How to clean a chinchilla?
In the wild, chinchillas use fine sand to keep their coats clean and in prime condition and you need to provide this for them in the form of a dust bath. Chinchilla dust can be bought from most pet shops. Never use ordinary sandpit or builders’ sand as this is too coarse and will damage the chinchilla’s fur and skin.
The bath needs to be large and deep enough for your chinchilla to roll around in without injuring itself, so the dust should be about 10cm deep. Chinchillas should be offered a bath once a day, for about 20 minutes. If the bath is left longer than this, it may become soiled and your chinchilla won’t want to use it. Change the dust at least once a week. Also check their eyes because a buildup of dust can cause eye problems.
What do chinchillas eat?
Chinchillas are herbivores and, in their native South America, they eat grasses, low-growing green plants and chew the bark off trees. Chinchillas need a diet high in fibre and protein but low in moisture and fat. High fat foods will give them liver disease and greens which are too lush will cause colic or make them bloated. A diet lacking in fibre causes poor gut movement, allows their teeth to become overgrown and can even lead to fur chewing. They also need a high vitamin C diet, so they must not be fed rabbit mix.
Chinchilla foods are available to buy in pet shops. The pellet type is best because with mixes your chinchilla may pick out favourite bits, leading to an unbalanced diet. The pellets you feed your chinchilla should be rationed to about one tablespoon per day for a healthy adult.
Pellets are not enough on their own though – chinchillas also need a constant supply of good quality hay. Put the hay in a small rack and refill it every day. As with all animals, make sure there’s a constant supply of fresh drinking water.

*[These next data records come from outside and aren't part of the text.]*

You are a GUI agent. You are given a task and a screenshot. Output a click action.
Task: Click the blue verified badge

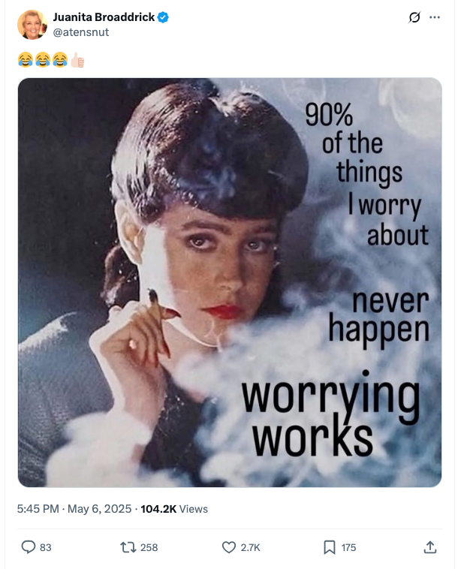(163, 17)
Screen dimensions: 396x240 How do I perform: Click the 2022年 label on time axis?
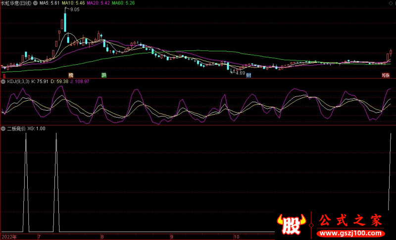tap(8, 237)
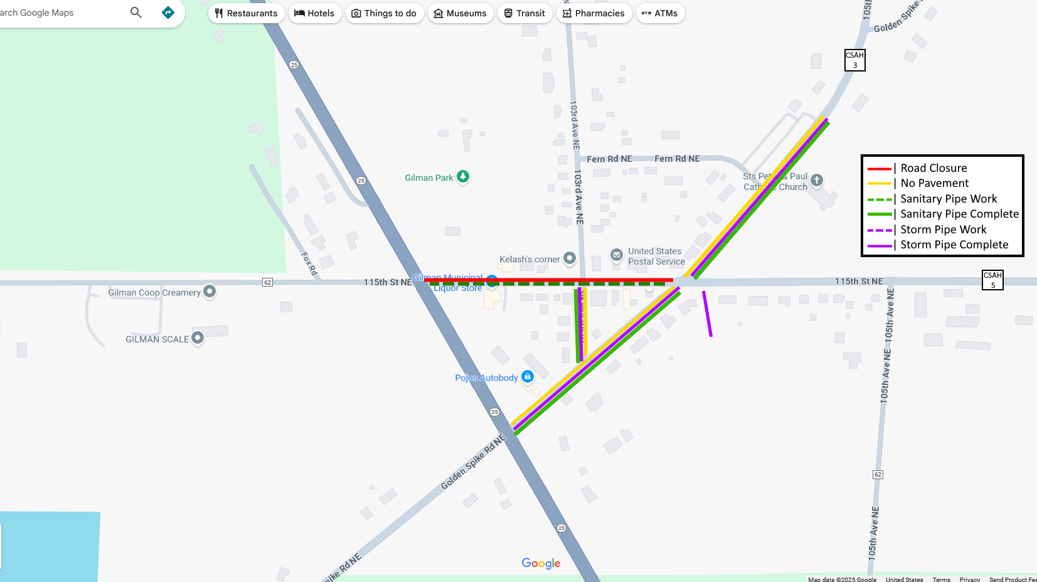Open the Privacy link
1037x582 pixels.
coord(969,579)
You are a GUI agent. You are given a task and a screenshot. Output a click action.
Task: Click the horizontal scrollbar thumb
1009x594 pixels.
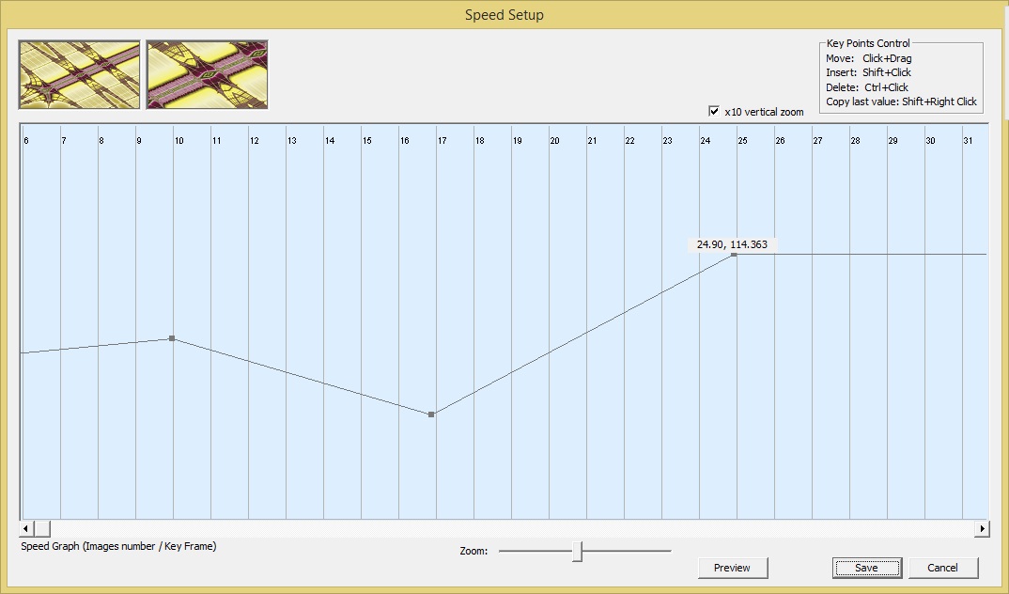tap(42, 529)
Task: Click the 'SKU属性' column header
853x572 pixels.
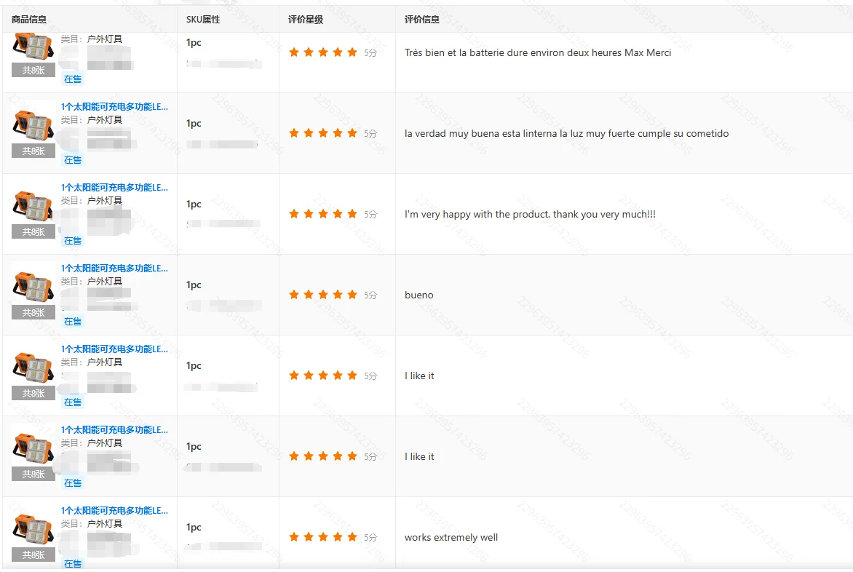Action: click(203, 20)
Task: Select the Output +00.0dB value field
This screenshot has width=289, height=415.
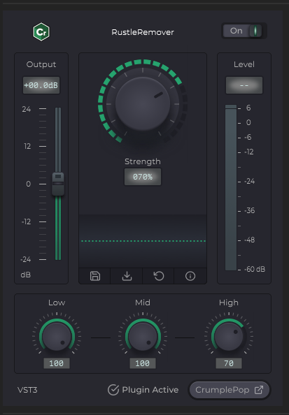Action: point(41,85)
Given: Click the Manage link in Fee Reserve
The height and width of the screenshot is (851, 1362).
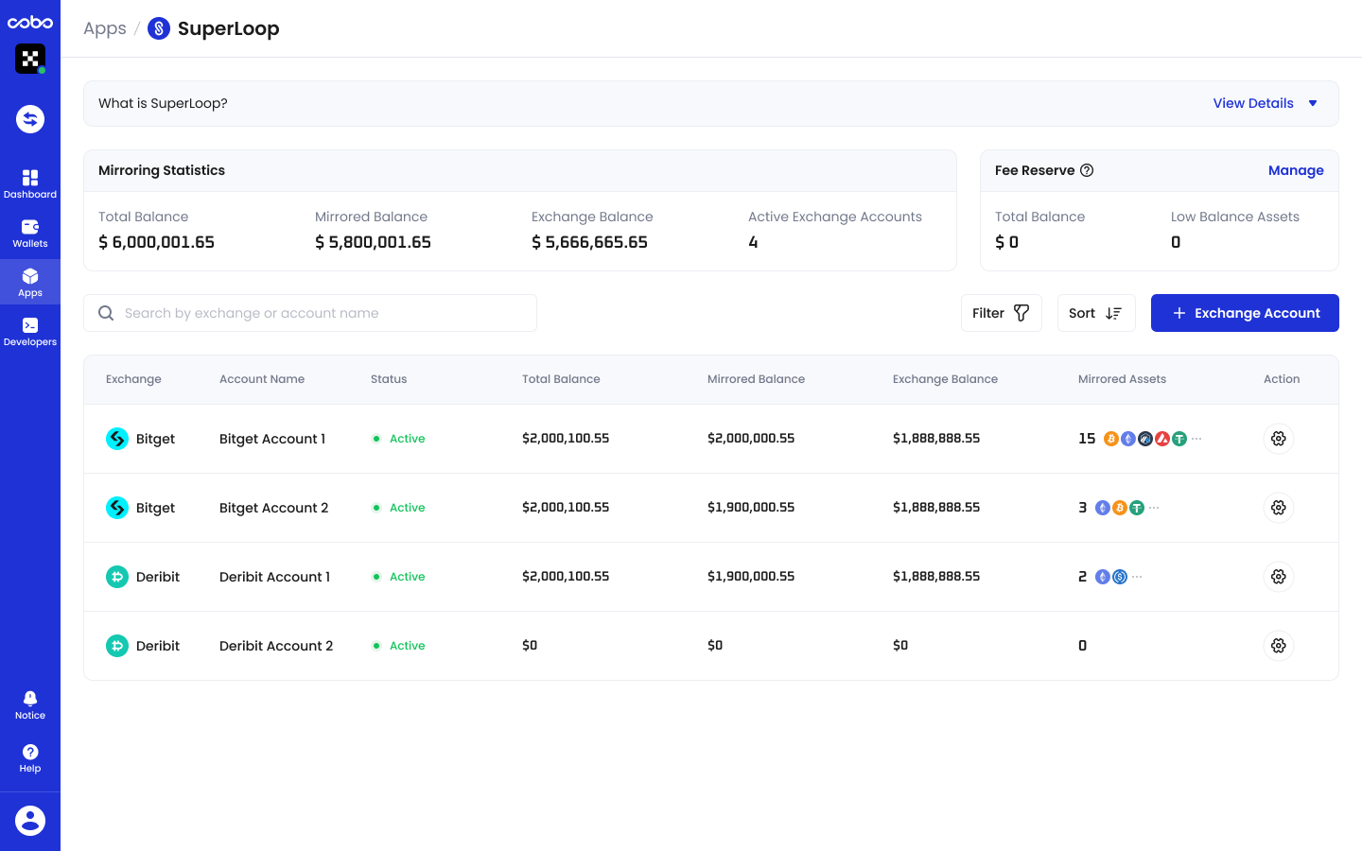Looking at the screenshot, I should click(1295, 170).
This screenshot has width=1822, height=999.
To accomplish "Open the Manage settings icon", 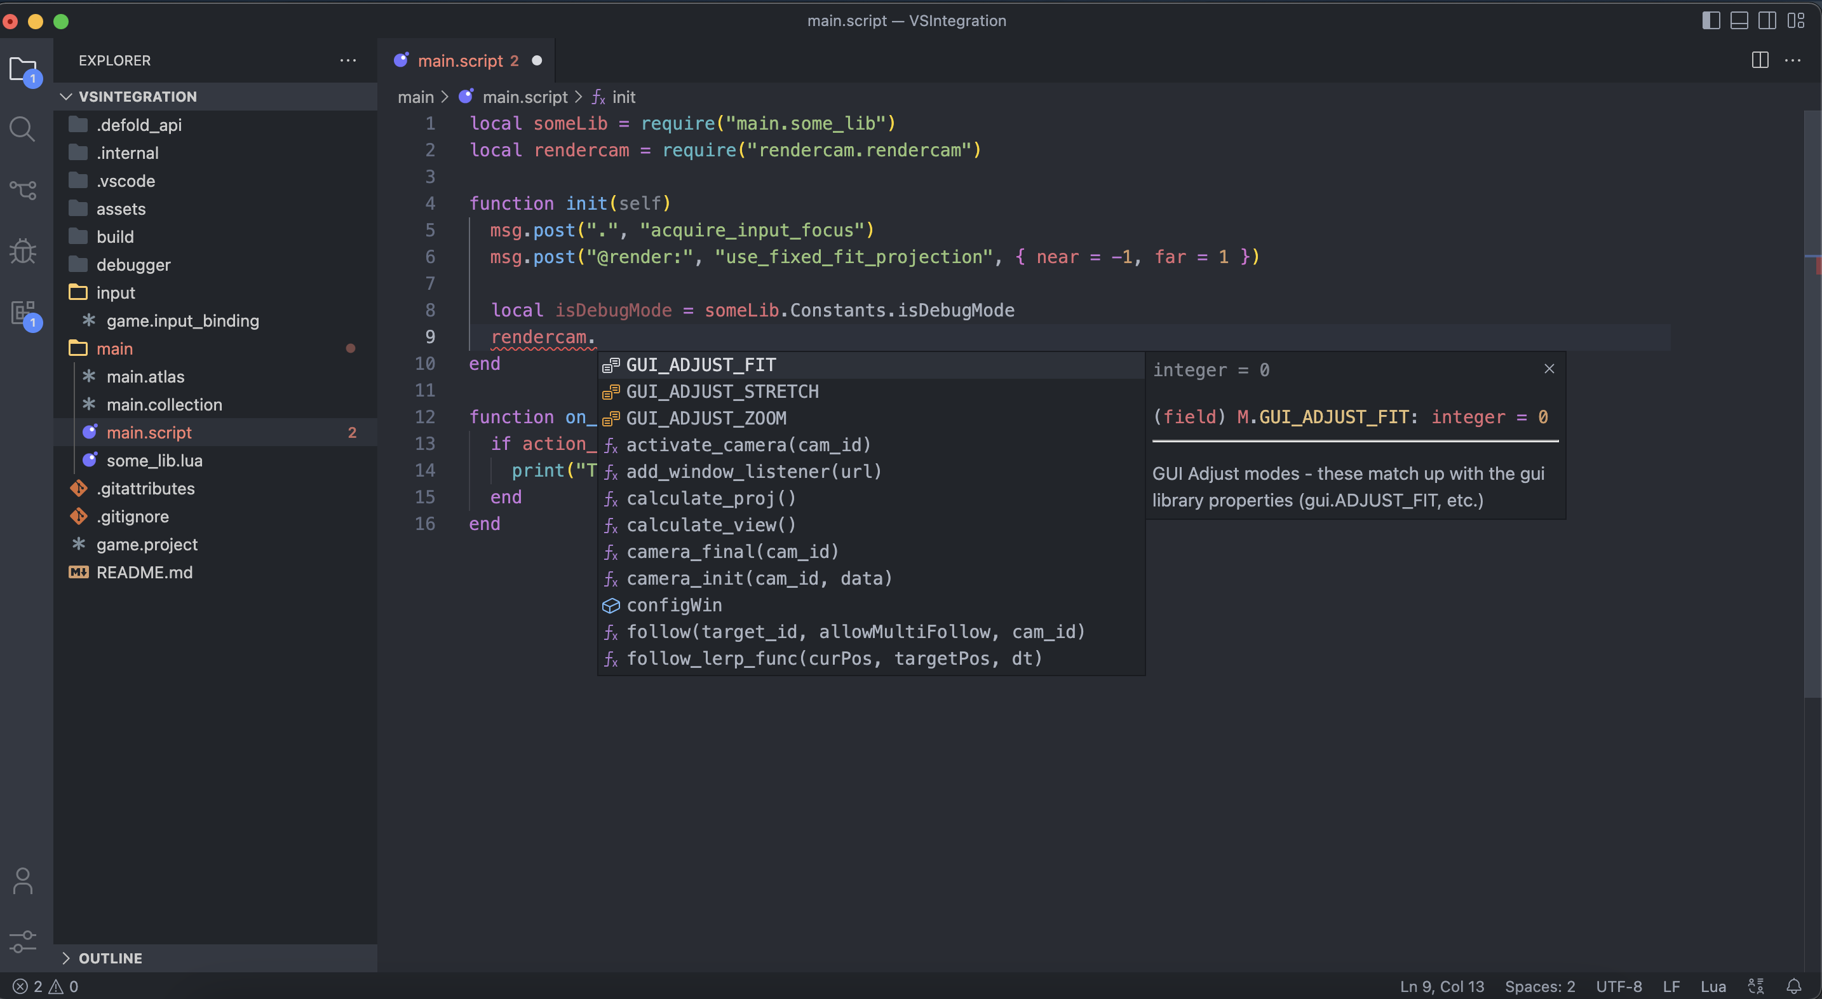I will 23,942.
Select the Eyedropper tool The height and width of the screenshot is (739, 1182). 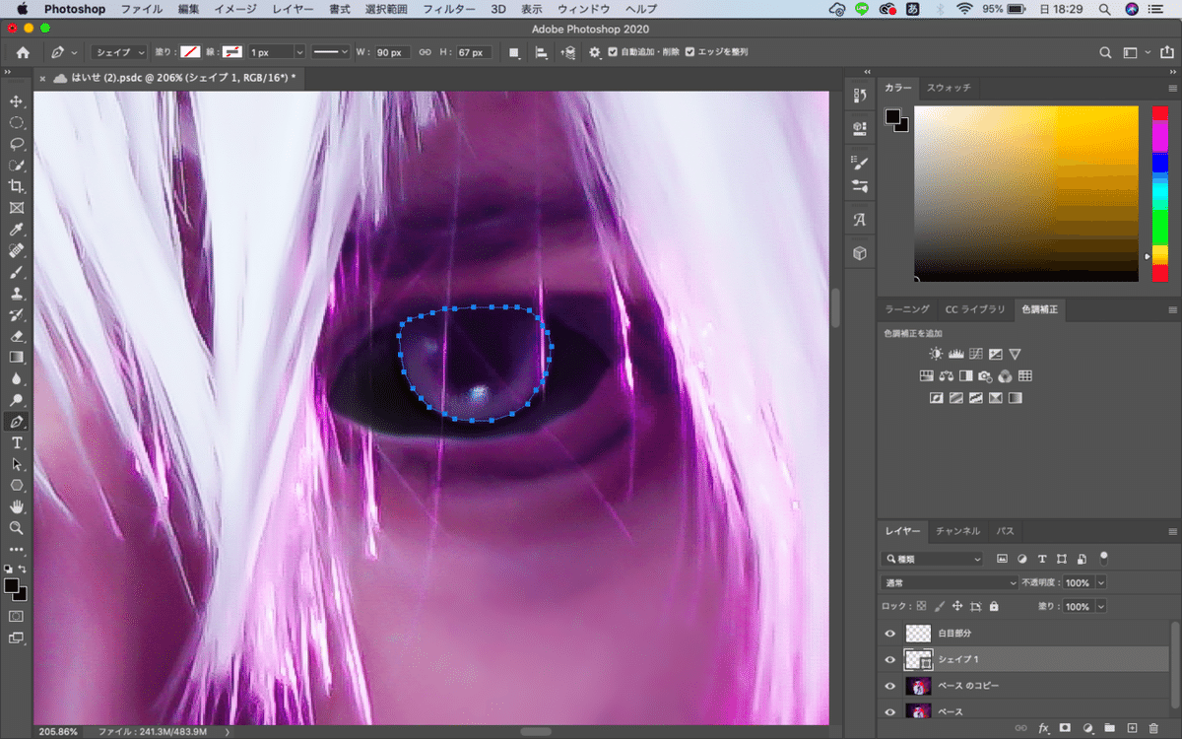[17, 230]
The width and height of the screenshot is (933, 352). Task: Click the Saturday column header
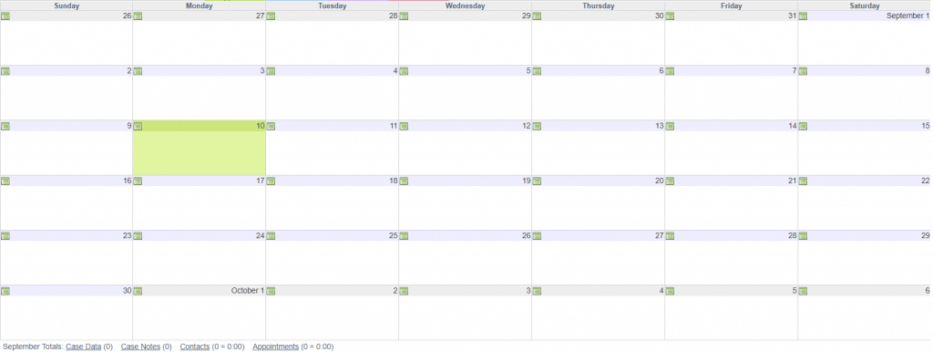[865, 6]
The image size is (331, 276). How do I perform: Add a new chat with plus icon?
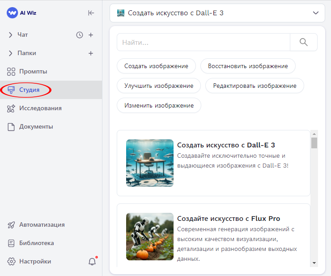pyautogui.click(x=91, y=35)
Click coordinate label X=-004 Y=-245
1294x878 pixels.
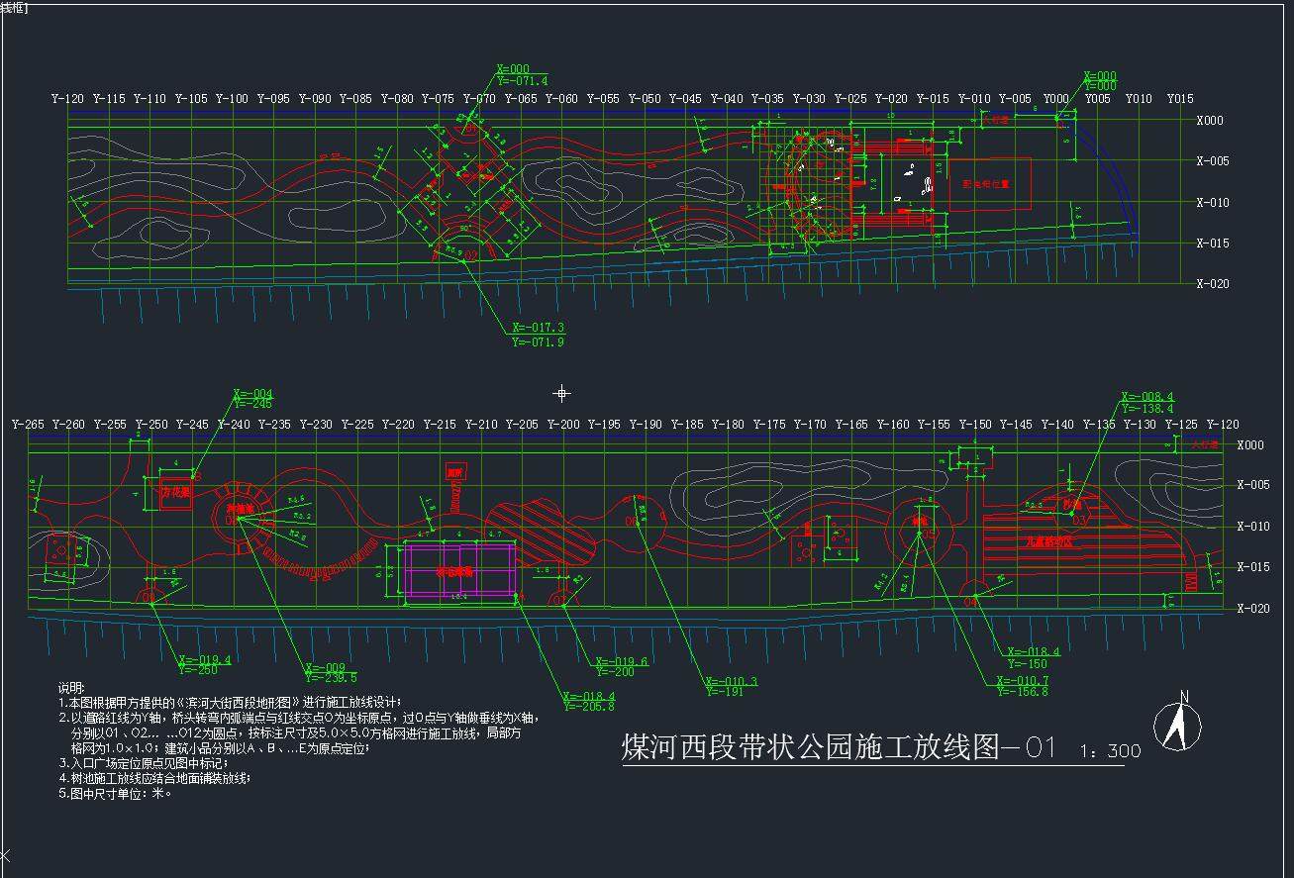252,399
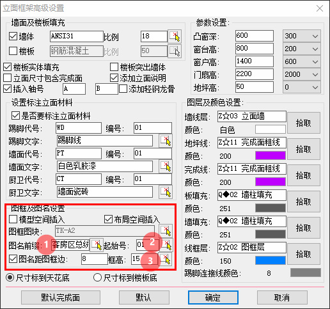Click 拾取 button for 墙线层

pos(304,123)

Raisins and sultanas are ideal treats for chinchillas and can be used as a reward in training too. Avoid feeding your chinchilla too many though to make sure they still see raisins as a treat.
Some chinchillas also enjoy a little slice of fresh vegetable, like carrot, but take care not to give them too much because it may cause diarrhoea. Peanuts and sunflower seeds should be avoided, as they are too high in fat.
Do not give them too many treats because this can cause an upset stomach.
Chinchilla dental care
As with all rodents, chinchilla teeth are always growing so they need plenty of hard material to eat and chew on. A piece of apple wood or rodent toys from pet shops for them to nibble will help prevent dental problems.
Sadly, even the best-kept chinchilla may develop problems with their teeth and these can become serious if left untreated. Signs to look out for include reluctance to eat, drooling and wetness under the chin and runny eyes. If your chinchilla shows any of these symptoms it’s important to ask your vet to check their teeth.
How to stop chinchillas fur chewing
Fur chewing may be a sign of stress, boredom or poor diet. Chinchillas are social animals and need the companionship of another chinchilla. If you do have just one you need to spend lots of time keeping them entertained – grooming, playing and handling – but please do consider getting a second chinchilla for company.
Chinchillas that are not given hay may start to chew their own or their companions’ fur to make up for the lack of fibre in their diet. If you move house or move your chinchilla to a new location in your house, this could cause stress-related fur chewing. Whatever the cause, fur chewing is a difficult habit to break so prevention is better than cure.